Task:
Write the next part of the immersion cooling text, picking up after its last sentence.

Text block:
Both GRC and Asperitas exclusively work with superior synthetic immersion fluids which are well developed by reputable partners and fully tested and optimized for Immersion Cooling.

There are primarily two kinds of coolants used for Immersion Cooling: Fluorocarbon-based coolants which are typically used for two-phase applications, and Hydrocarbon-based fluids which are solely used for single-phase Immersion Cooling. 

Fluorocarbon-based coolants may be used in single-phase applications, but typically offer little benefit at a significantly higher cost and added complexity.

One of the advantages of using single-phase Immersion Cooling technology is that the fluids being used are not influencing the business case strongly, while, at the same time, offering the most reliable environment for electronic components.

Unlike fluorocarbon fluids, the hydrocarbon fluids used by GRC and Asperitas do not evaporate under normal operating conditions and do not need to be replaced through the life of the datacenter (15+ years). Regular lab tests are performed on the coolants to test for any variance in critical properties over time. Commercial deployments dating back to as early as 2010 have been running efficiently and reliably, with no degradation in the coolant’s performance.

The fluids used by Asperitas and GRC have a very low flammability rate and do not readily ignite. The US National Fire Prevention Association (NFPA) 704 diamond rates such coolants as 0-1-0 substances. This means that it poses no health hazard, has a high flash point, and is stable even under fire exposure conditions.

While optical networking is possible with immersion, it does require some specialized components to work reliably. Some immersion enthusiasts and newer providers claim that you can use any standard fiber optic cable/connector in an immersion environment. However, we have found that to not be factual and/or a reliable way to deal with fiber optics in immersion.

Optical networking is based on the refraction of light through mediums of varying refractive indices (air, fiber cables, connectors, etc.) when a liquid fills a space that was designed to be an air gap, it changes the refractive index and can cause signal loss. In a static environment this could be resolved by optimizing the refractive index of the liquid. In a dynamic environment, however, such as an Immersion Cooling rack, the flow of the liquid, the variation in its density (due to temperature variation) that causes a change in the refractive index of the coolant, and the possibility of bubbles getting trapped in the miniscule gaps can all cause issues with signal reliability.

In addition, materials used in the optical transceivers may not be suitable for operation in immersion fluids. This may result in discoloration, which in turn has an effect on the light signal which travels through these materials.

Hence, both GRC and Asperitas recommend using specialized optical cables and connectors that deliver a much more reliable connection and signal stability.

From a user perspective you are making a tremendous investment in IT hardware, which should be taken seriously and treated with care. Standard hardware that was originally designed for air cooling can be optimized for immersion. This consists of removing components such as fans that have no use in immersion, and replacing materials such as thermal paste with materials that have better performance and longevity in fluids. Both GRC and Asperitas are working closely with leading OEMs to provide immersion ready servers that may be optimized for immersion or specifically designed to exploit the higher thermal capacity and improved reliability offered by immersion.

No. Standard components – from motherboards, PSUs, memory, storage and CPUs to GPUs can be used. Saying this, GRC and Asperitas use various optimized components to increase lifespan and performance.

Stored dataset items:
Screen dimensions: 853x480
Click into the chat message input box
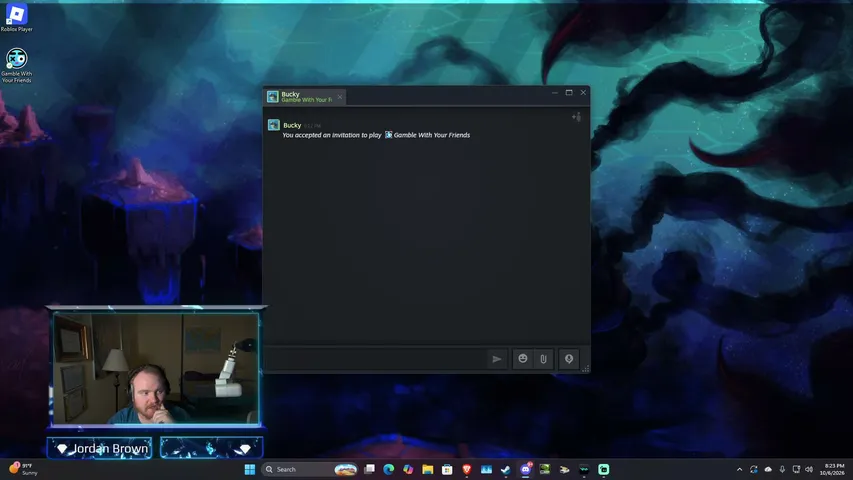point(376,359)
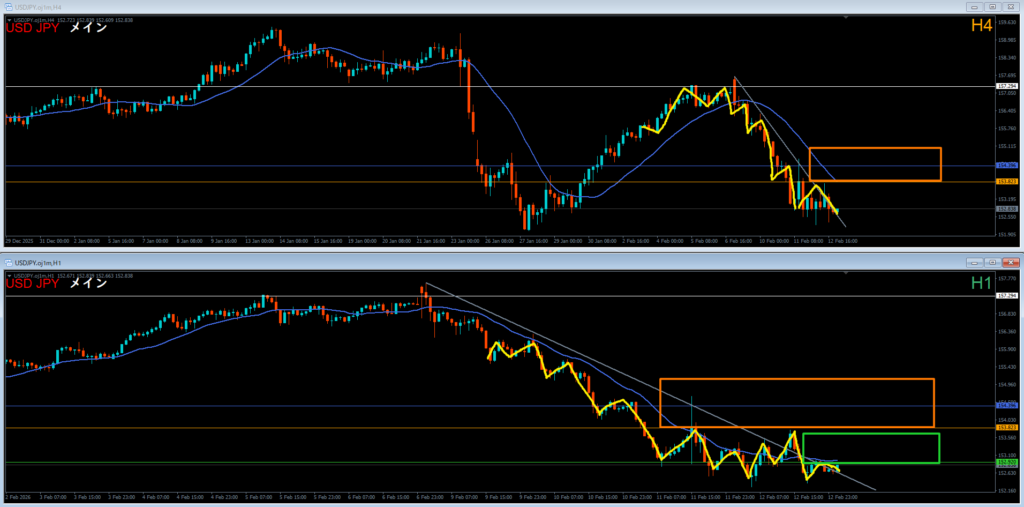Close the H1 chart window

[x=1008, y=261]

Exercise result:
Yes, you can. Both GRC and Asperitas have a track record in delivery a range of systems including all components.

Several OEMs offer standard warranty and both GRC and Asperitas are working closely with system integrators and OEMs to offer you warranty models meeting your expectations.

Yes, you can. Components can be replaced, and GRC and Asperitas are offering different approaches to do so. The horizontal, open rack design allows easy access to each immersed server individually.

Yes, you can. Generally though, Immersion Cooling requires a water circuit running to the systems, which may be more than what you are used to.

Usually, colocation providers will be happy to facilitate Immersion Cooling, it will allow them to facilitate high density environments without having to make large investments. Both GRC and Asperitas are working with several colocation providers as partners.

Liquid-Immersion-Cooling systems such as those offered by GRC and Asperitas are designed to be installed on raised floors and concrete slabs alike. And while it may seem obvious, it is important to point out that when talking about floor loading, pressure on the floor is a more important consideration than gross weight alone. Because our racks are horizontal, they help evenly spread weight across their footprint, yielding a floor loading that is often less than that of an air-cooled rack. Actually, liquid-Immersion Cooling eliminates the need for raised floors entirely, but if you already have a raised-floor infrastructure there is no need to remove it, and likely no need to reinforce or modify it in any way.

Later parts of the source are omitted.